DORI MONSON

My retirement announcement

Jun 7, 2017, 10:18 PM

retirement...

Dori and his team posed with coach Jerry Jones. (Dori Monson)

(Dori Monson)

How and why would you say goodbye to something that has been as important a part of your life for nearly a quarter century as anything you could possibly imagine?

Twenty-two years ago, a neighborhood friend called me and said he needed an assistant basketball coach for a co-ed K/first grade YMCA basketball team. His son was a first grader. My oldest daughter was a kindergartner. I told him he was asking the wrong guy; I had never played organized basketball. I knew less-than-nothing about coaching.
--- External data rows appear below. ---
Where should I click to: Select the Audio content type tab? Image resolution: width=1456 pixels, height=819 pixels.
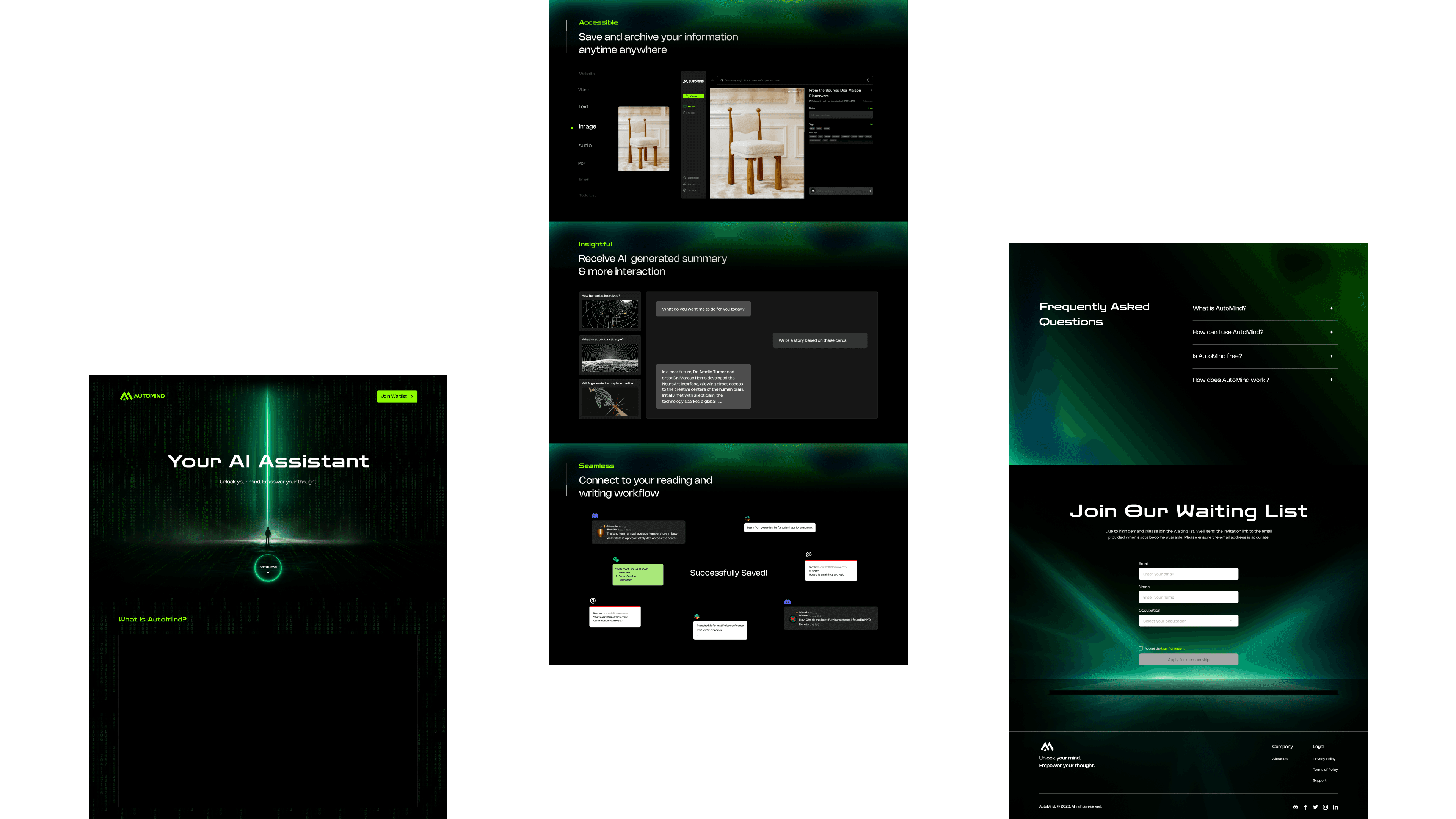pyautogui.click(x=584, y=146)
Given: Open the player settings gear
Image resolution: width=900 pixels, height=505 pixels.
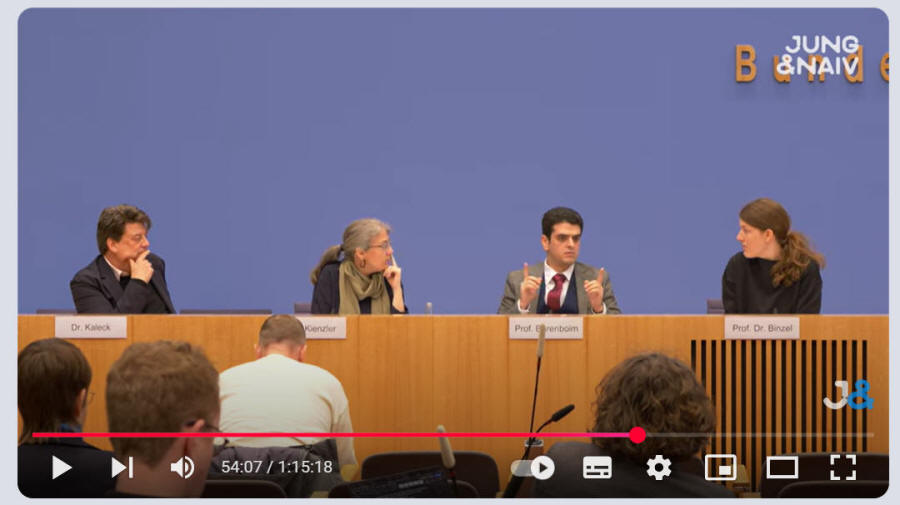Looking at the screenshot, I should (x=658, y=467).
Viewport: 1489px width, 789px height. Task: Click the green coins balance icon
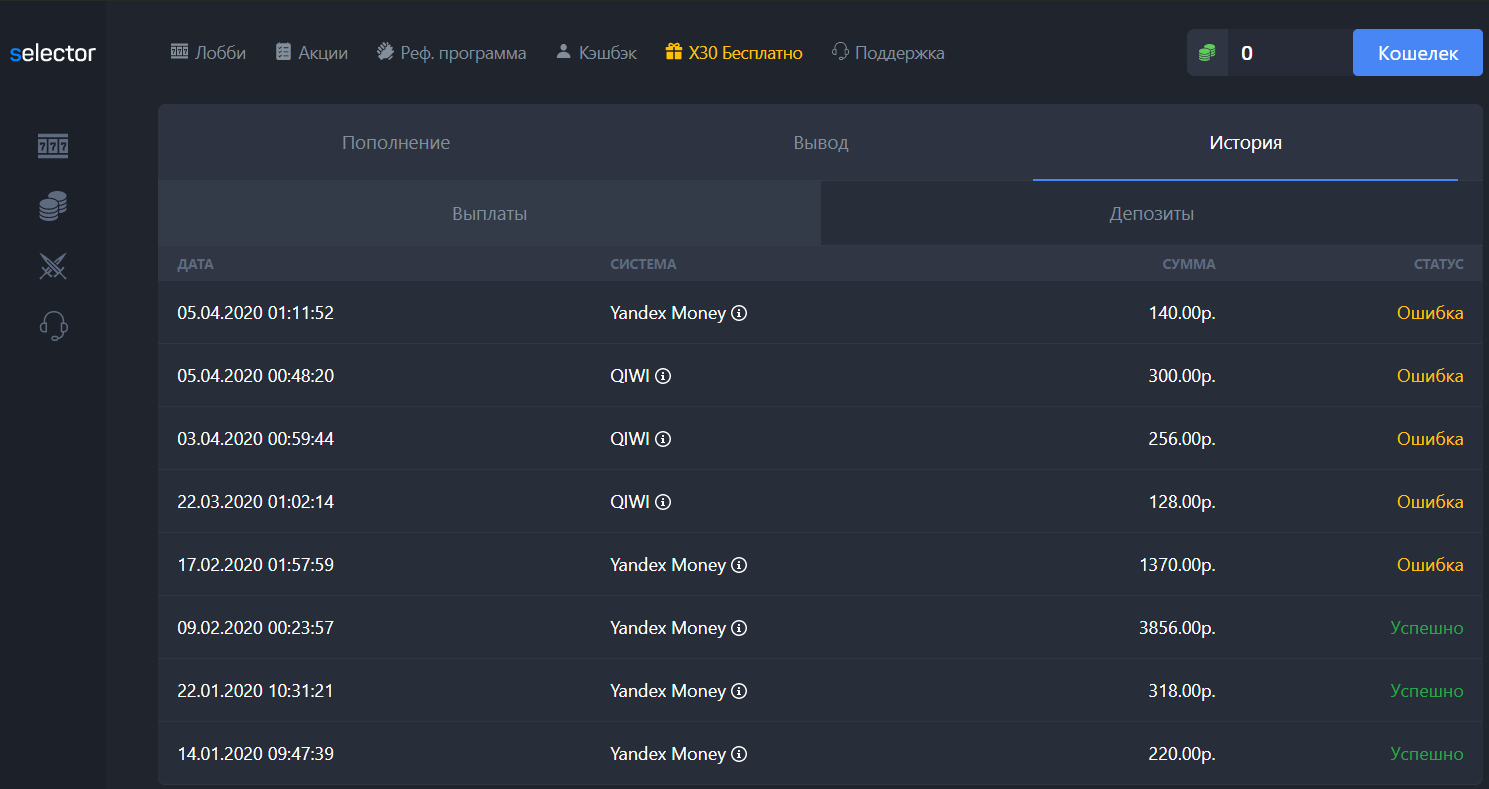pyautogui.click(x=1207, y=53)
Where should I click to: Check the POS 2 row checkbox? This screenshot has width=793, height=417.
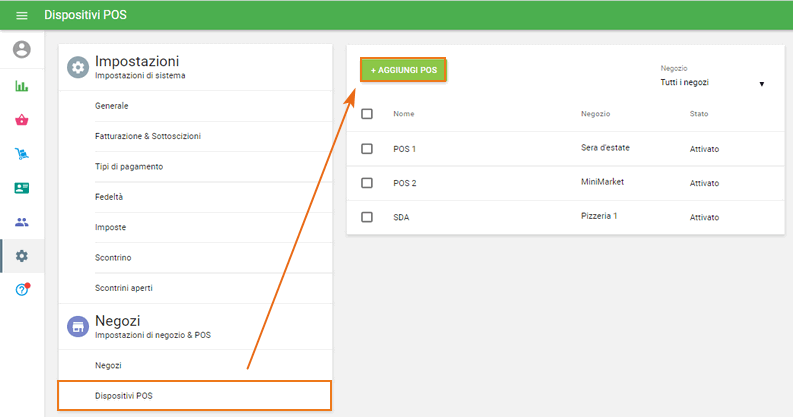[x=367, y=183]

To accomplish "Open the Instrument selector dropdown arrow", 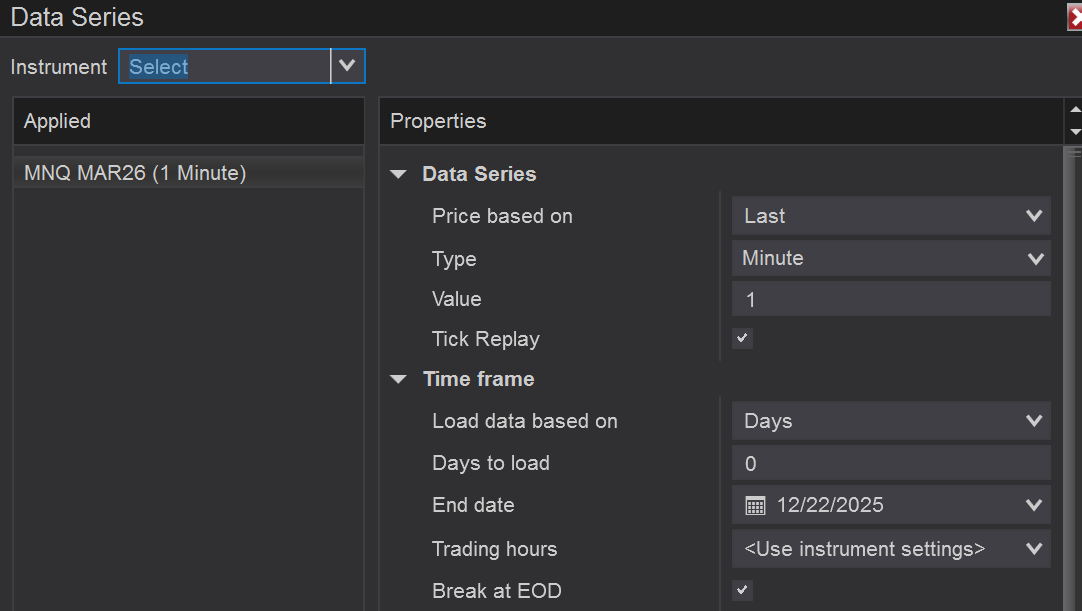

But I was in. That’s what dads do.

And I was hooked.

The following year, my friend’s son was a second grader, so no more co-ed. It was up to me to be a head coach of a bunch of first grade girls. To my utter amazement, the team and I were both pretty good. We won all our games (even though you weren’t supposed to keep score).

Midway through the second grade year, we lost for the first time. That drove me insane. My wife and I went to bed about 11 p.m. that Saturday night. At 11:03, she saw me pulling on my sweats and asked what I was doing.

“I’m going to Barnes and Noble. I need coaching books.”

That night, I purchased Dean Smith’s “Multiple Offenses and Defenses.”

It’s hard to explain how coaching gets into your blood, but I was definitely a type-C. I put coaching high school basketball on my lifetime goals list.

I coached my oldest daughter’s team through all of AAU ball. I also coached my two youngest girls – a year apart – starting in Kindergarten.

When the older group reached high school, there was an opening and I applied for the gig. I didn’t get it. I had no high school coaching experience.

When the second group reached high school, serendipity. The high school varsity job was open again. I applied and didn’t get it again. So I accepted a JV position. I was nothing if not persistent.

The following year, I joined the varsity at Shorecrest High School. That first year, we advanced to State for the first time in school history. Two years later, we trophied at State for the first time ever. There were two girls on that team I had coached since Kindergarten and five since elementary school. Our families had grown incredibly close during AAU ball as we traveled to tournaments in Reno, Vegas, and Hawaii. To share that first-ever State trophy with those kids was an incredible experience.

Then, in 2016, we climbed the mountain. We had had a very challenging season in a lot of ways. After a loss at Districts, our record sat at 12-10. Then we got on a magical run that a coach can only dream about. At Regionals, we beat Franklin-Pierce, 59-24. At State, we beat Washougal by 17, #1-ranked East Valley by 17. In the State championship game, we beat the team that knocked us off at Districts —  Lynden, 49-43 — to claim the first State basketball championship in school history.

We also became the first team in Washington high school history – boys or girls – to win a State Championship with 10 losses. I’m incredibly proud of how our girls came together for that postseason run. I guess that means I suck as a regular season coach.

I am humbled that my peers in the Washington State Girls Coaching Association named me 2A State Coach of the Year.

Other than family experiences, the 2012 and 2016 State runs rank among my most exhilarating life events.

So why am I walking away?

My radio show takes up about 60 hours a week. Hosting Seahawks pre-and-post takes about 15. Coaching takes about 30. My doc said a decade of 100-hour weeks was about nine years too many. My wife would agree.

For the first time in my coaching-life, I wasn’t positive I could give 100 percent. The 6 a.m. practice-plans. The 2 a.m. film-study sessions. And if you ask 100 percent from the kids, they should expect the same from their coach.

It was literally the most difficult decision of my life.

I have heard so many parent nightmare stories from my coaching colleagues. I can honestly say that in my decade as a high school coach, I never had one significant parent problem. I had a terrifically-supportive administration. Most importantly, I’ve had a generation of incredible young women who have touched my life in ways I never thought imaginable when we were teaching them how to dribble on that YMCA floor 22 years ago.

That’s a pretty good run. I am very blessed.